== Aim of the task ==
From the line with "You are a GUI" through the line with "[Email] (80, 199)", repeat the entries verbatim, both end lines included, and add nothing.

[[ Data for analysis, beginning ]]

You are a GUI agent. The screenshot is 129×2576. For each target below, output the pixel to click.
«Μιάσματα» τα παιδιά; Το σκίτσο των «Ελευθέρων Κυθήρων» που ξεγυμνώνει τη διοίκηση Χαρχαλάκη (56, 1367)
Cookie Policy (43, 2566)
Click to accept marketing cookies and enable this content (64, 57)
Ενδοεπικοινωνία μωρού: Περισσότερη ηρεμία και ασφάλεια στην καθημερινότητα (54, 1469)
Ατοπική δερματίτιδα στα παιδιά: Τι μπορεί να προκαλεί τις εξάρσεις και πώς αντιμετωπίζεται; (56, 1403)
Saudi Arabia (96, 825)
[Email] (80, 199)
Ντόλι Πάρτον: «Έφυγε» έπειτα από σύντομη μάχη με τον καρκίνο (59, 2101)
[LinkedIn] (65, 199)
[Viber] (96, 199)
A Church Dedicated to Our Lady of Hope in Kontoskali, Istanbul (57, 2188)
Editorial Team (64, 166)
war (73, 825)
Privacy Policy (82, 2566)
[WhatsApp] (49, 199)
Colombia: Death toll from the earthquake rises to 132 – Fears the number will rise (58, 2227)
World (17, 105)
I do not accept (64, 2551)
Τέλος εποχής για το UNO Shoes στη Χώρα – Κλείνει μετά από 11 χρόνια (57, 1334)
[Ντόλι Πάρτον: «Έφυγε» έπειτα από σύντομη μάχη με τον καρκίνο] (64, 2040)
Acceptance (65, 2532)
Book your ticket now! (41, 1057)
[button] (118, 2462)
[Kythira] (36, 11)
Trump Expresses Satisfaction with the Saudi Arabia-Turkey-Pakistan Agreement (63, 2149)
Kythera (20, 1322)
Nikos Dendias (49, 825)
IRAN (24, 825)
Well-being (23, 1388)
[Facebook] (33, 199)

[[ Data for analysis, end ]]
[[ Data for analysis, beginning ]]

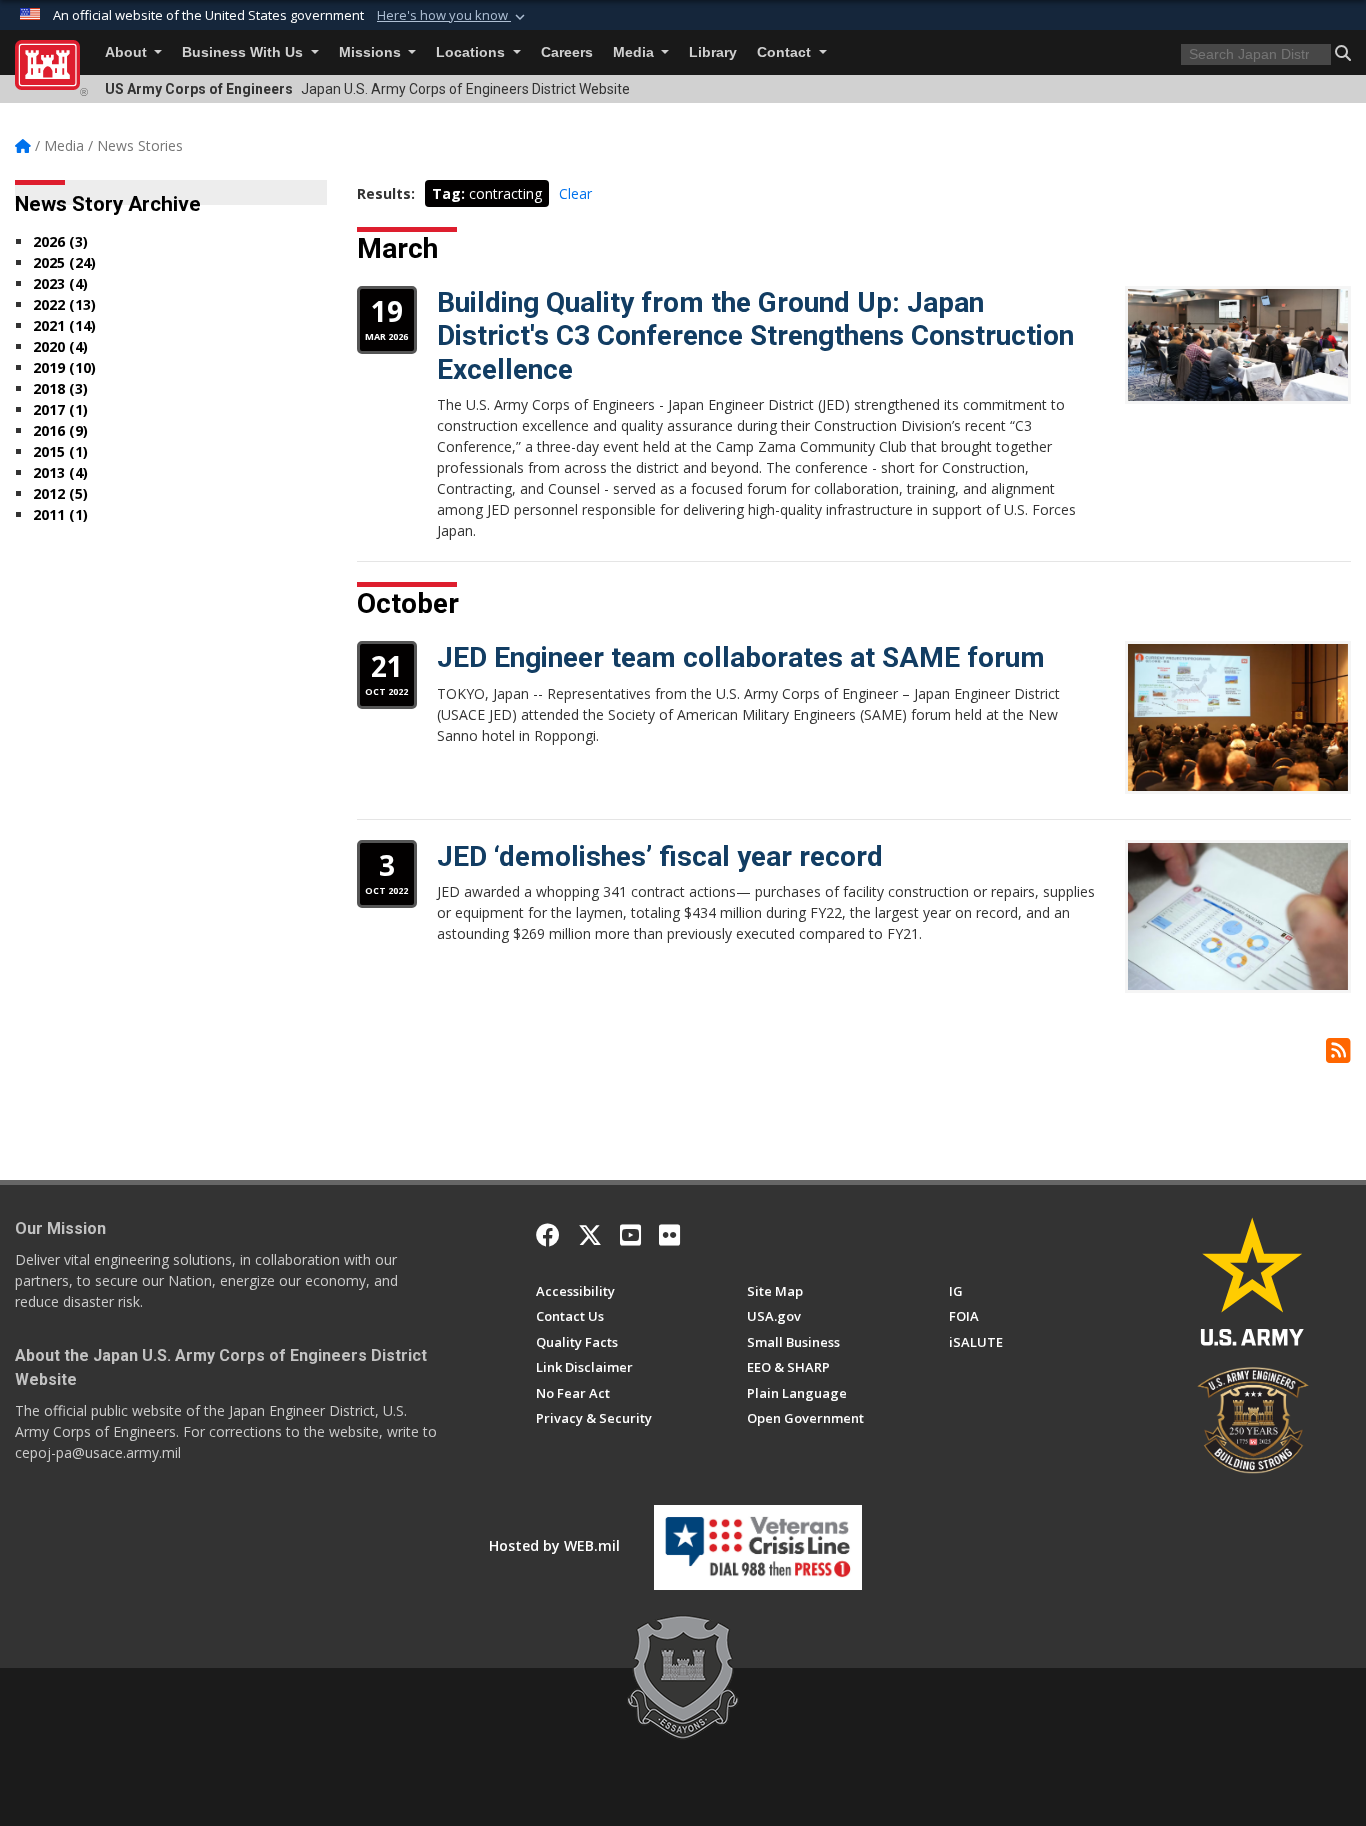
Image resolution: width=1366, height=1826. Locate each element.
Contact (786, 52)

[[ Data for analysis, end ]]
[[ Data for analysis, beginning ]]

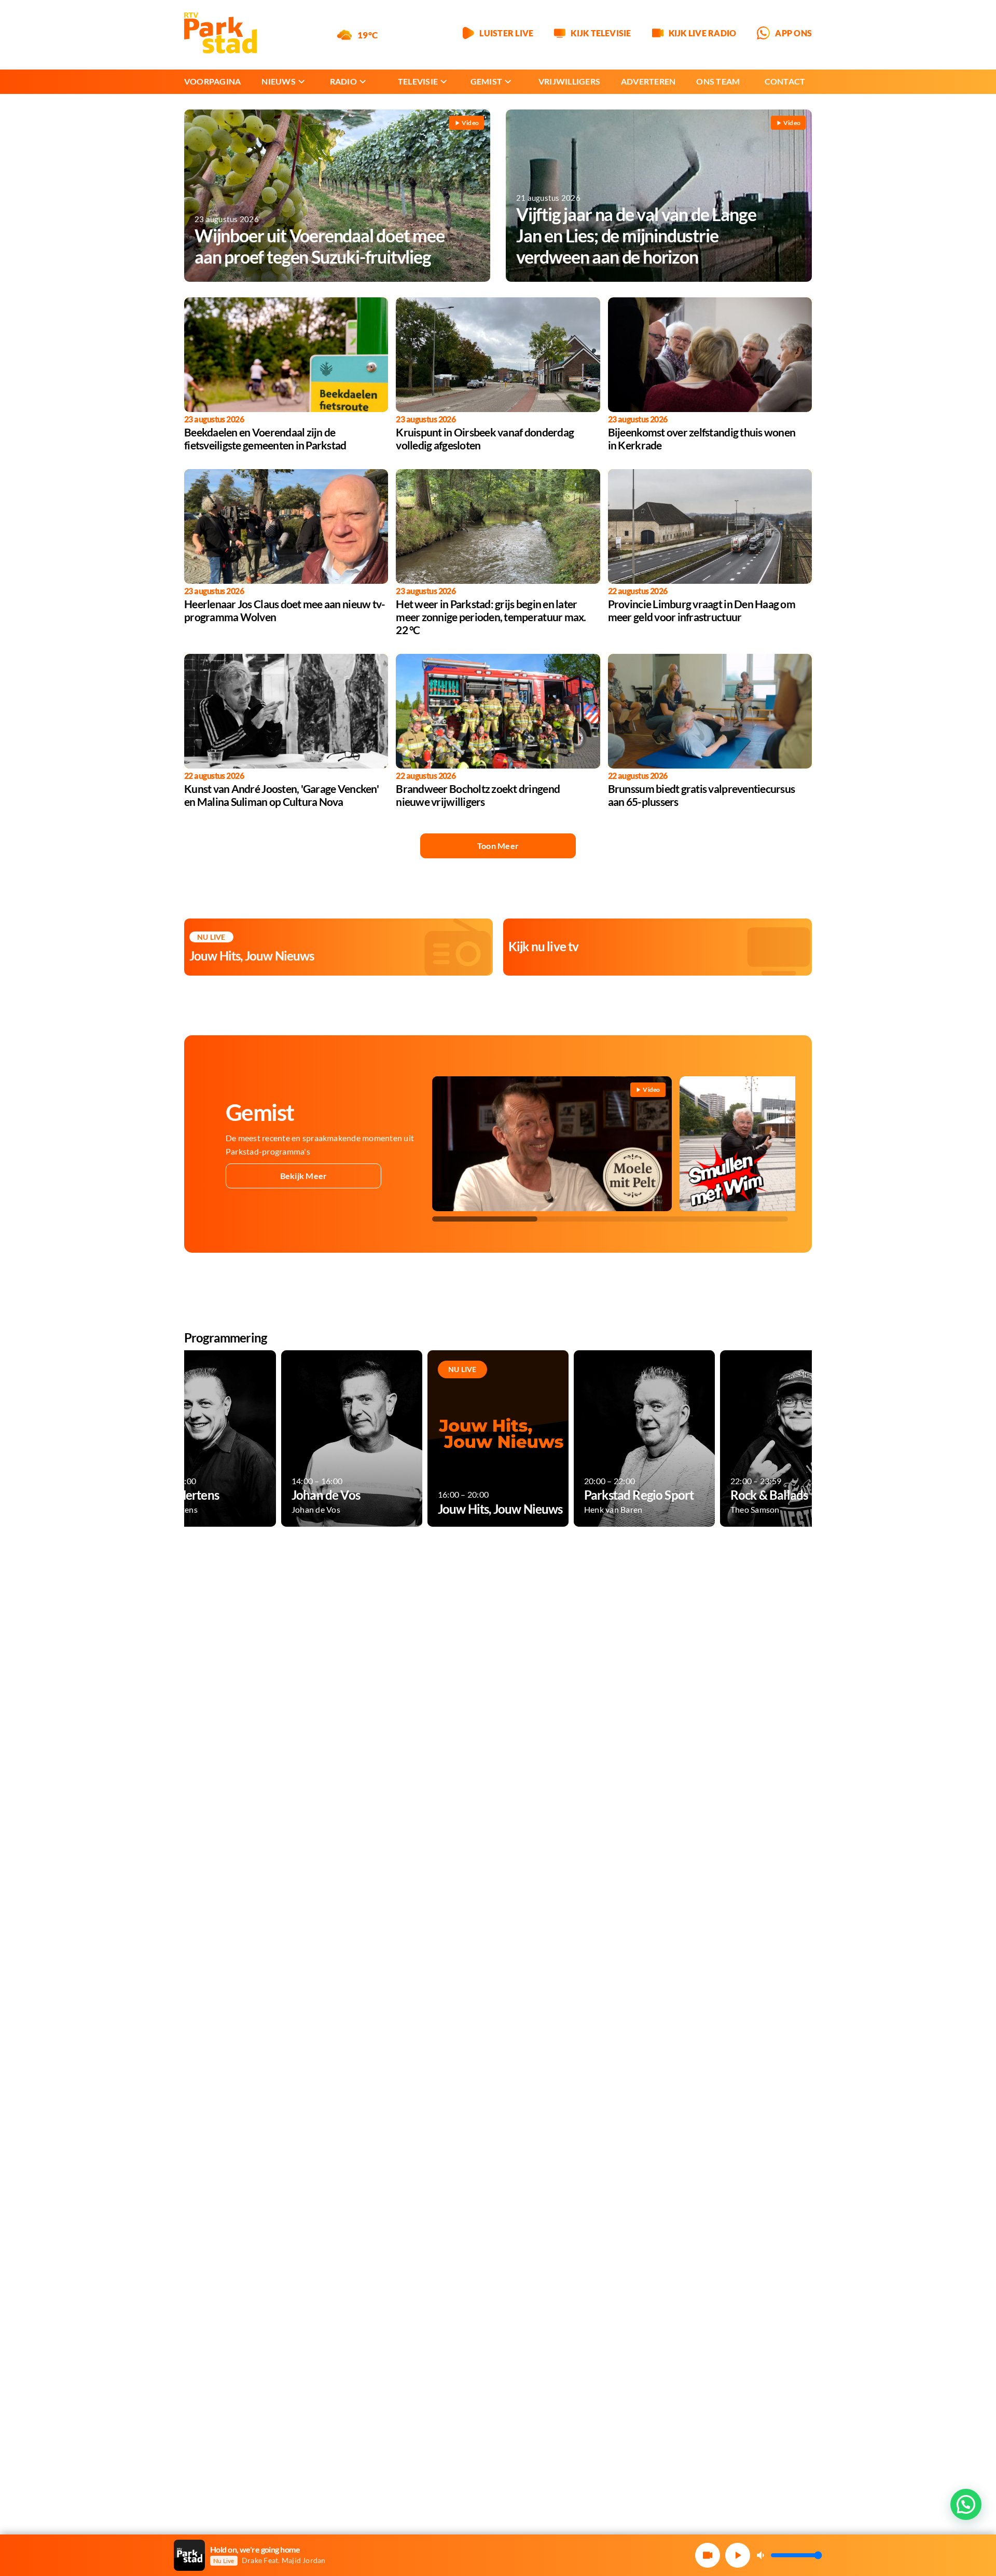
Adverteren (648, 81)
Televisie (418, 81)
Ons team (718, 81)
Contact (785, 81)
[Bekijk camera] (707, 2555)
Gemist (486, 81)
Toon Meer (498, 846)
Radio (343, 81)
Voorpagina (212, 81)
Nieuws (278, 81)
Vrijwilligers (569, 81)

[[ Data for analysis, end ]]

== Response to the task ==
You are a GUI agent. The screenshot is 129×2576. For each target below, output the pixel to click.
«Μιάσματα» τα παιδιά; Το σκίτσο των «Ελευθέρων Κυθήρων» που ξεγυμνώνει τη διοίκηση Χαρχαλάκη (56, 1367)
Cookie Policy (43, 2566)
Click to accept marketing cookies and enable this content (64, 57)
Ενδοεπικοινωνία μωρού: Περισσότερη ηρεμία και ασφάλεια στην καθημερινότητα (54, 1469)
Ατοπική δερματίτιδα στα παιδιά: Τι μπορεί να προκαλεί τις εξάρσεις και πώς αντιμετωπίζεται; (56, 1403)
Saudi Arabia (96, 825)
[Email] (80, 199)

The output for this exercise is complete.